(GIVEN INFORMATION)

---+---

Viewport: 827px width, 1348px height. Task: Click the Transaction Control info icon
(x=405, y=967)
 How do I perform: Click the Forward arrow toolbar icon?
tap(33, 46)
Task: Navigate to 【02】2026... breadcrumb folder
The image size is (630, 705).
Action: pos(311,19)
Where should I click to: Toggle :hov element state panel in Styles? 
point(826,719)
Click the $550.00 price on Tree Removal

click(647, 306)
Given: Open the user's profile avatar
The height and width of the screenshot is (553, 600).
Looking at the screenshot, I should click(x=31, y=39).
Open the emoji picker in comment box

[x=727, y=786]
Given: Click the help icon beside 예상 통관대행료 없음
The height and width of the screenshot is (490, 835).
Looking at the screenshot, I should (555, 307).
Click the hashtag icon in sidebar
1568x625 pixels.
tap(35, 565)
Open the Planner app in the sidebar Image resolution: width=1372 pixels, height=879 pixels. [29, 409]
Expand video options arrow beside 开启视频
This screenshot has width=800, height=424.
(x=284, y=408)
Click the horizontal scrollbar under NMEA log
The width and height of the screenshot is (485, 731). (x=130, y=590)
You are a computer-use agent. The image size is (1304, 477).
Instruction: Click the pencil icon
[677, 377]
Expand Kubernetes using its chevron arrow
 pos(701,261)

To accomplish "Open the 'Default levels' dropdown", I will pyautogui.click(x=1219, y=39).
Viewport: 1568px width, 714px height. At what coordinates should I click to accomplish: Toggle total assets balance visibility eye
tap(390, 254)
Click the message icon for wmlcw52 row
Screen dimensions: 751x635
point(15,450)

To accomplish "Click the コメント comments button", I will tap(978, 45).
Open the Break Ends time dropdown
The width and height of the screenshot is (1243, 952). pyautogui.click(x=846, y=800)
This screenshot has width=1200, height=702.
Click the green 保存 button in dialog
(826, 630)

---+---

(DIRECTIONS FOR THIS TASK)
Put into a JSON list of strings, one string per line with blank lines omitted, the items from the line containing "will tap(978, 45)." through the end of the items above.

(OUTPUT FOR THIS TASK)
[
  "To accomplish \"Click the コメント comments button\", I will tap(978, 45).",
  "Open the Break Ends time dropdown",
  "The width and height of the screenshot is (1243, 952). pyautogui.click(x=846, y=800)",
  "This screenshot has width=1200, height=702.",
  "Click the green 保存 button in dialog",
  "(826, 630)"
]